ISLAMABAD, Oct 23: President Asif Ali Zardari will face an early appraisal beginning on Friday when the Senate meets to debate his first address to parliament last month, on the heels of a signal government success to bring all parties around its view on combating terrorism.

Though the debate on Mr Zardari’s Sept 20 address to a joint sitting of the two houses of parliament will be a customary affair, parliamentary sources said his conduct in office for only one a half months so far, some controversial powers he continues to enjoy and the performance of the PPP-led coalition government he controls are likely to come under opposition criticism.

The ruling coalition could face a hard time against an opposition that is in majority in the 100-seat upper house, so soon after celebrating a unanimous resolution passed by both houses of parliament at the end of a prolonged secret session on Wednesday that largely endorsed the government’s line of action in fighting militancy mainly in tribal areas bordering Afghanistan and some adjoining settled districts of the North West Frontier Province.

The presidential address will be taken up at the start of the Senate session, due to begin at 10am, according to Law and Parliamentary Affairs Ministry adviser Izhar Amrohvi, and is likely to continue for several days.

There was no official information yet about any government plan for legislative business in the current session, which is likely to continue until the end of October.

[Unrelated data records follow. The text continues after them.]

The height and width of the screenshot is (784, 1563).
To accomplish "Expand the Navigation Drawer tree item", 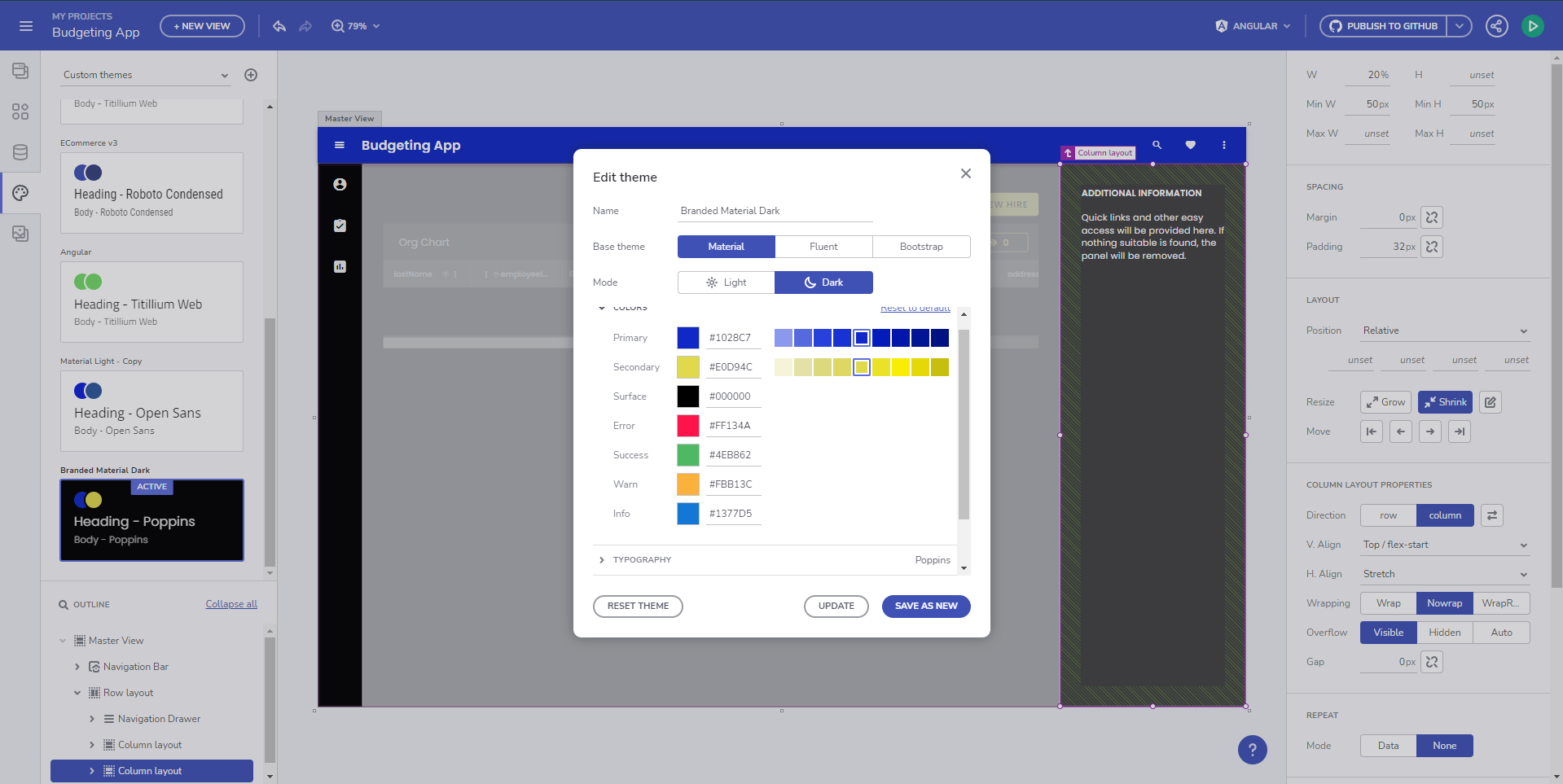I will click(92, 719).

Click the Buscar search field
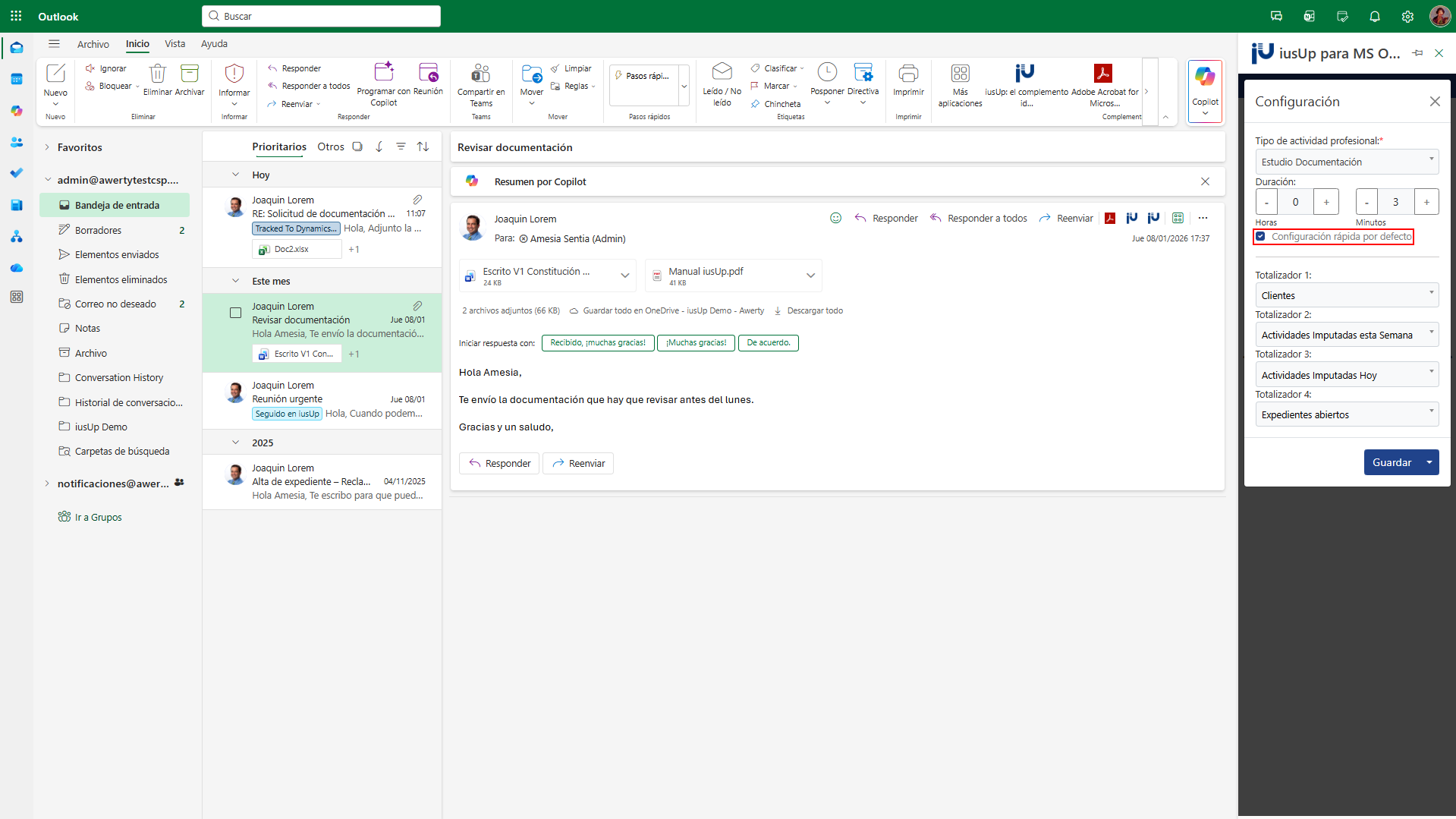(322, 16)
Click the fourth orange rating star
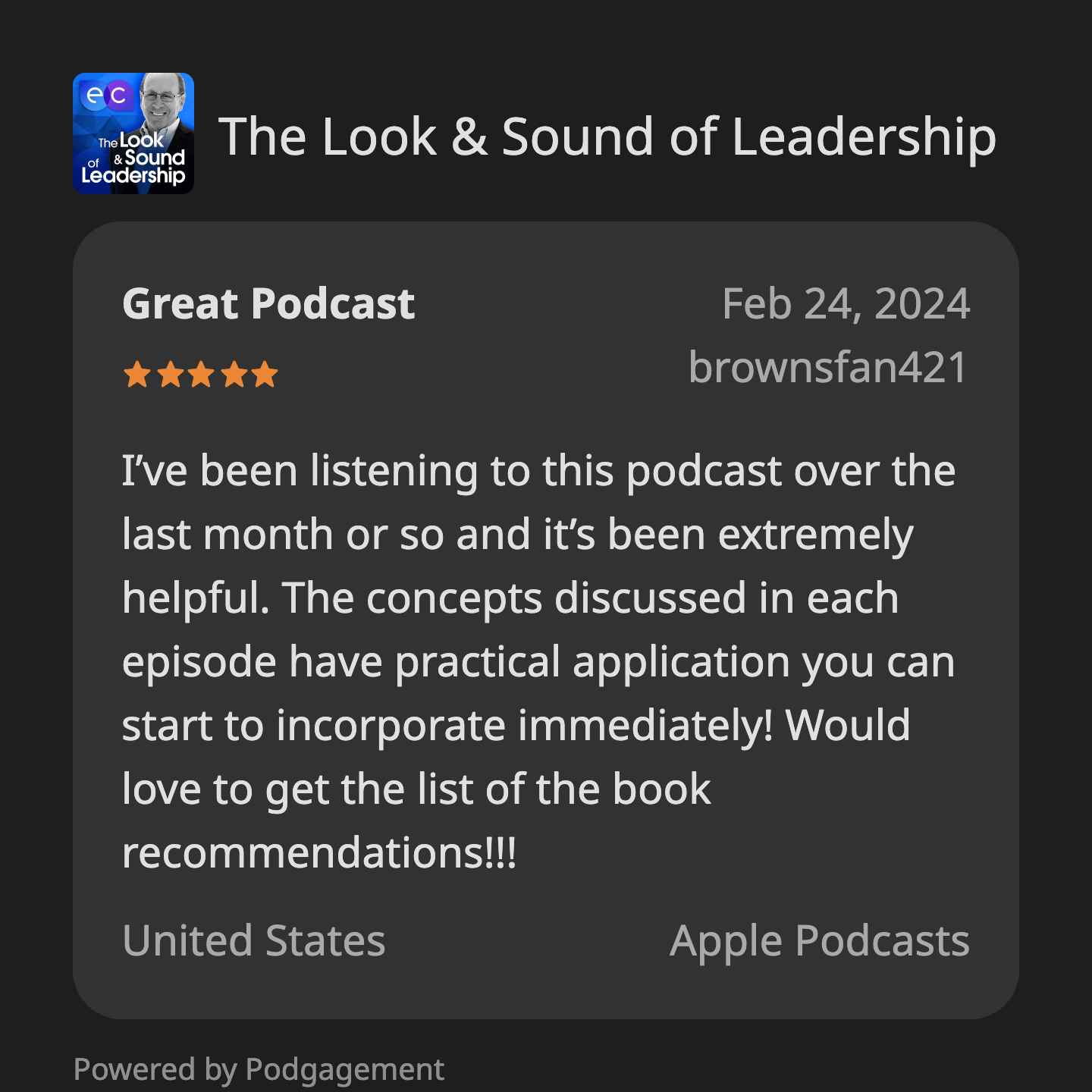Screen dimensions: 1092x1092 pyautogui.click(x=233, y=375)
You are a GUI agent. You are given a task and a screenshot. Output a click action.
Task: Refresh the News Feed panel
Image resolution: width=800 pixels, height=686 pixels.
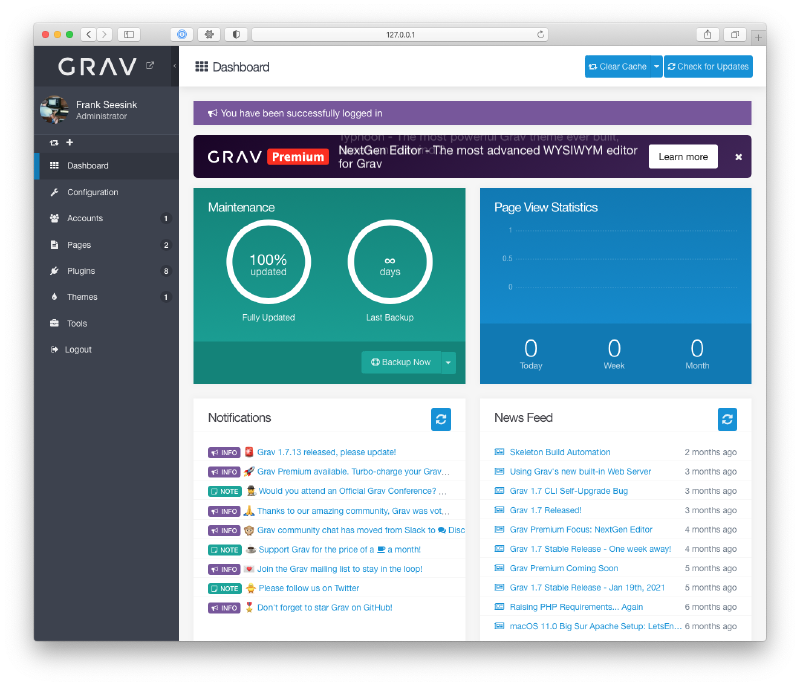[x=727, y=420]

There is not much left for the opposition to say about Pakistan’s role in the so-called war on terrorism after an exhaustive debate in the in-camera session of the two houses that ended on Wednesday night with a unanimous resolution that made only an ambiguous call for an “urgent review of our national security strategy” and for civilian armed forces to replace the military deployed in the troubled tribal areas “as early as possible”.

The rest was practically the approval of the government policy to have dialogue with those ready to lay down arms, seek economic and social development of the tribal regions and use selective force against those who still challenge the writ of the state.

Government negotiators succeeded in persuading the main opposition party, the Pakistan Muslim League-N, to refrain from bringing a threatened parallel resolution and even allies like the Jamiat Ulema-i-Islam party to fall in line after the religious party’s leadership seemed to speak for the so-called Taliban during the debate rather than for the government in which it has a share.

AUTOCRATIC POWERS: But opposition members are likely to question the government about how and when it plans to move to implement President Zardari’s own call to curtail the autocratic powers he inherited from the country’s fourth military president Pervez Musharraf but which most major political parties of the country seek to do away with.

Mr Zardari had asked parliament in his Sept 20 speech to form an all-parties committee to “revisit” the controversial clauses inserted in the constitution by General Musharraf by decree and legitimised by a compliant majority of parliament, such as those empowering the president to dissolve the National Assembly, sack a prime minister, and appoint armed forces chiefs, provincial governors and the Chief Election Commissioner.

But nothing has been done so far to form such a committee, creating fears the government might be trying to delay the issue until March when half of the Senate will be up for re-election that will likely give the ruling coalition a big majority in the upper house as well and seekers of constitutional amendments a guaranteed two-thirds majority in both houses of parliament.

JUDGES ISSUE: The highly emotive issue of superior court judges sacked by General Musharraf under his controversial Nov 3, 2007 emergency proclamation is also likely to come up in the debate along with some of the broken promises on the issue by Mr Zardari in his capacity as Pakistan People’s Party co-chairman that he keeps even after being elected as the head of state.

It would be worth hearing how legal czars like Law and Parliamentary Affairs Minister Farooq H. Naek and Atttorney-General Latif Khan Khosa will try to wash the blame slapped on them by a protesting legal community for their controversial roles in the affair and tell the house why Prime Minister Yousuf Raza Gilani’s government failed to fulfil its own commitment to reinstate all these judges before deposed Chief Justice Iftikhar Mohammad Chaudhry discloses “many things” he says he knows on his sacking’s first anniversary on Nov 3.